### What the exercise asks
In the discussion of Latin participles versus relative clauses, which Roman author is said to have used participles sparingly and preferred whole sentences?

### Given passage
☆ ☆ ☆ ☆
I'm working through Wheelock's with my sons. In the chapter on participles (Ch. 23, pg. 151 in the 6th revised edition), there is this practice sentence:

Illum oratorem in medio senatu iterum petentem finem bellorum ac scelerum non adiuvistis.

It strikes me that this could have been written with a relative clause:

Illum oratorem qui in medio senatu iterum finem bellorum ac scelerum petit non adiuvistis.

This makes me wonder whether there are any generalizations about when Latin speakers used relative clauses and when they used participles. (For the sake of clarity, let's say Classical Latin, but if there was diachronic development I would be interested in that as well.)

  • 1
    The relative pronoun would actually be qui here, since within the relative clause, it's the subject ("who sought an end").
    – TKR
    Commented Jan 28, 2022 at 1:17
  • Thank you; I fixed it.
    – adam.baker
    Commented Jan 28, 2022 at 5:50

2 Answers 2


To an extent, it is a matter of personal preference or style. Cicero used participles sparingly and preferred whole sentences, Caesar used them more frequently for his trademark compact style and peppered his writing with ablative absolutes. Both were and are considered paragons of good Latin.

But are there any fixed rules? Yes, there are certain guidelines, but they are somewhat vague and not consistently adhered to even in antiquity, let alone in later periods.

However, according to Johann Philipp Krebs it is considered good classical style to follow these rules:

  • A relative clause should be used when the idea is to identify or specify the thing/person we are talking about.
  • A relative clause should also be used when expressing an inherent, permanent property of the thing or person.
☆ ☆ ☆ ☆
### Information shown
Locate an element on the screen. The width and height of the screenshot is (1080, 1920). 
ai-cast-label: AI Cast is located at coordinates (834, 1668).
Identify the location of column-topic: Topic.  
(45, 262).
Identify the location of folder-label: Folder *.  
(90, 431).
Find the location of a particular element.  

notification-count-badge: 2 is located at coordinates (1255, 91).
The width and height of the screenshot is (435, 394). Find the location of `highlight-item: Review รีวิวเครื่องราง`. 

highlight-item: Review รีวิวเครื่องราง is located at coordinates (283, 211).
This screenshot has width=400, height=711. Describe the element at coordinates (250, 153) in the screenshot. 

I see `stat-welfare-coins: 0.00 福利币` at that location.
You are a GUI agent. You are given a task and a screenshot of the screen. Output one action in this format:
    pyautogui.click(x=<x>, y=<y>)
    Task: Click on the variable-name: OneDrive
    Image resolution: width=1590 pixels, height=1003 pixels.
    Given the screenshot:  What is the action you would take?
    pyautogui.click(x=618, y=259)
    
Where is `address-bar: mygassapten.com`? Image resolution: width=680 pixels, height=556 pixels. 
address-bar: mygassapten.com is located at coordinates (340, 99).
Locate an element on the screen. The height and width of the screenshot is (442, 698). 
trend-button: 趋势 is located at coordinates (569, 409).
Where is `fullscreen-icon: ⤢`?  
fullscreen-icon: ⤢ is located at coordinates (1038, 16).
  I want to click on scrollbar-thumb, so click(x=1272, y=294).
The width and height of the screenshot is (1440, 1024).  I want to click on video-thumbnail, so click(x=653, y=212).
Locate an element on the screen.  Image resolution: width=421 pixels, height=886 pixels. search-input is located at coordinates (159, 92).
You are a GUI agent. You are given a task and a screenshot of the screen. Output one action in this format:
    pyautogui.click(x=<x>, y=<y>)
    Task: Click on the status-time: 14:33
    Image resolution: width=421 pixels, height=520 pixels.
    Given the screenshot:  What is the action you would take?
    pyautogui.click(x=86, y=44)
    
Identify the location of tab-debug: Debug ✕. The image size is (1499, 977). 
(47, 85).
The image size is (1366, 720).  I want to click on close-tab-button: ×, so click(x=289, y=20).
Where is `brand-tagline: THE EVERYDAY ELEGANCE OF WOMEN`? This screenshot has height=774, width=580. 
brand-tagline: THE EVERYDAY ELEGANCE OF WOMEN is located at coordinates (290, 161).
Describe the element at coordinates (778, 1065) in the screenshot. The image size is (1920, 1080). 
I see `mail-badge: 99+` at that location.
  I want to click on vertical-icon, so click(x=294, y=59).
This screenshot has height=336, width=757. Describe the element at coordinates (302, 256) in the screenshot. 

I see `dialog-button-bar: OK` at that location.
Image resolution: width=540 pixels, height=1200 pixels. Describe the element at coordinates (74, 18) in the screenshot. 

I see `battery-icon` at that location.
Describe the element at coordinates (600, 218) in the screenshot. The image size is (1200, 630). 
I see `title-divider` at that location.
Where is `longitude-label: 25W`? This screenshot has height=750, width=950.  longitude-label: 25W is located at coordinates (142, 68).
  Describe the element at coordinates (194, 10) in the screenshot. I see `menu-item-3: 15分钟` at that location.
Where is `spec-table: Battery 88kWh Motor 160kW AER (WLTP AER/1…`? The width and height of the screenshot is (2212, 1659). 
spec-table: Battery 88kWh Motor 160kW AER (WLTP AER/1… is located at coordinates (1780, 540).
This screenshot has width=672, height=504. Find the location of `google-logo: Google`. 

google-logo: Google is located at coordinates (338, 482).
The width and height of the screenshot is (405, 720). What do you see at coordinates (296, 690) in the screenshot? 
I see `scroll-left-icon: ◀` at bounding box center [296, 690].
☆ ☆ ☆ ☆
### Answer to the problem
Cicero